# Action item
Return exactly those lines of the material below that fall between the line holding "My Account Login (46, 1672)" and the line holding "KRINGLE REWARDS (58, 1016)", inclusive.

# Record extracts
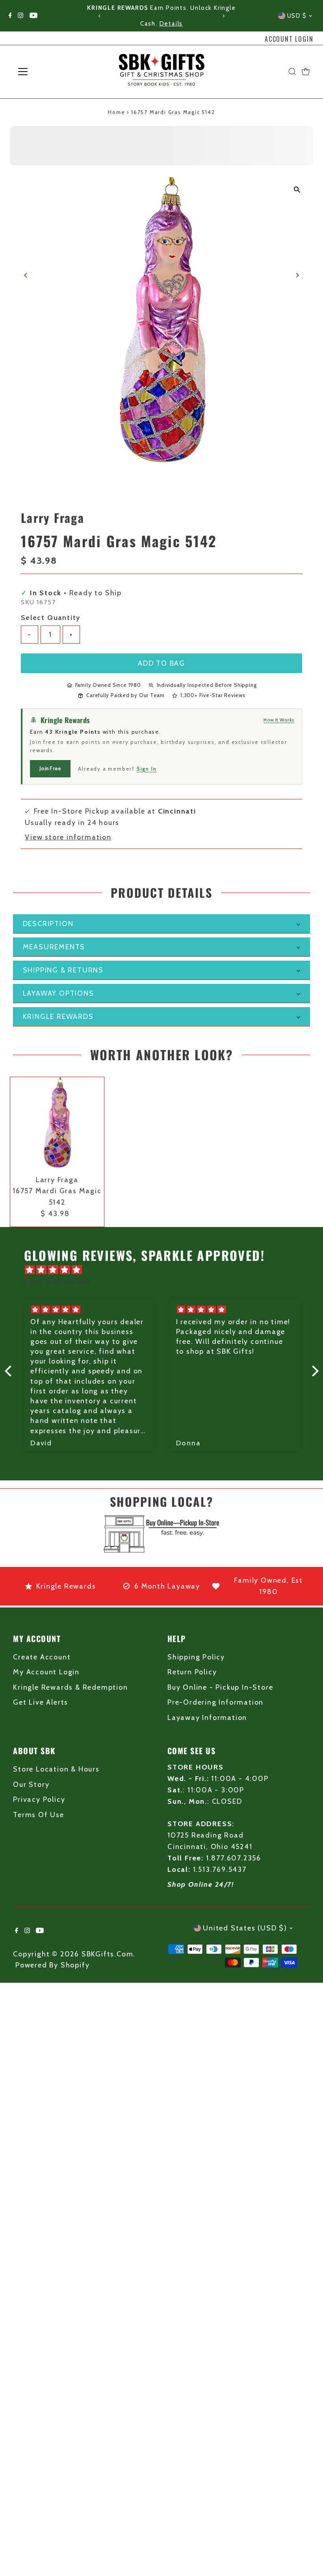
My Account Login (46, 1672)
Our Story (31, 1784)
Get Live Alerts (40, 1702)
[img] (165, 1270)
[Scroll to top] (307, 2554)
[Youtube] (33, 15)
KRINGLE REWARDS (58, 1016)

--

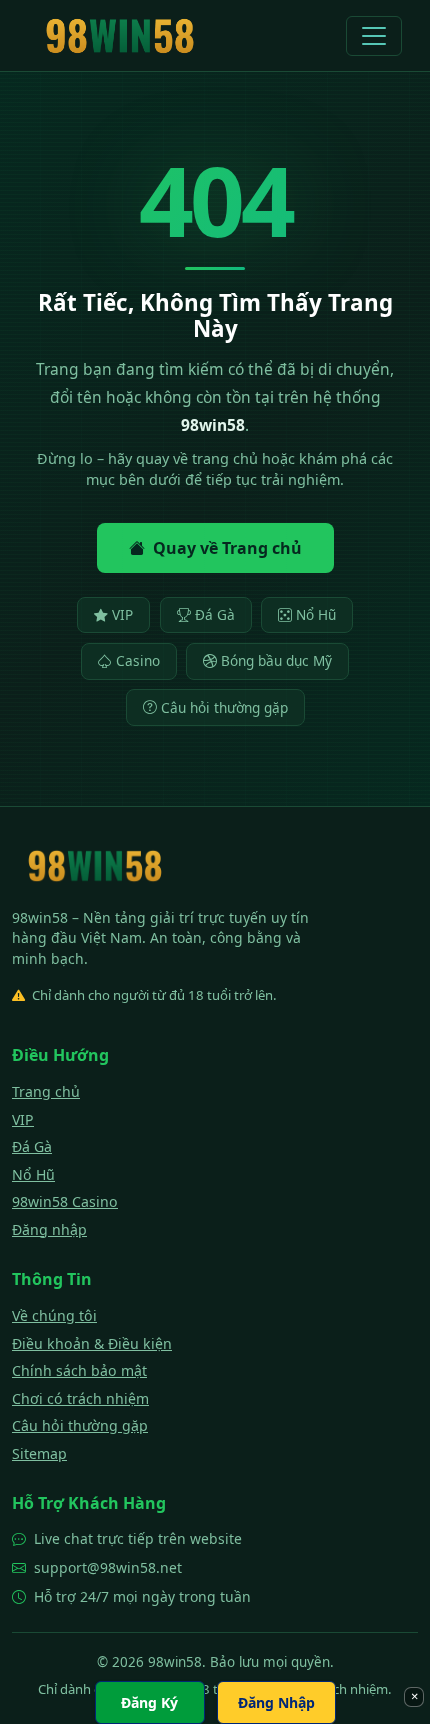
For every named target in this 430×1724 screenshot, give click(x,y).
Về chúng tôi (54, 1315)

# Problem solution
My Account Login (46, 1672)
Our Story (31, 1784)
Get Live Alerts (40, 1702)
[img] (165, 1270)
[Scroll to top] (307, 2554)
[Youtube] (33, 15)
KRINGLE REWARDS (58, 1016)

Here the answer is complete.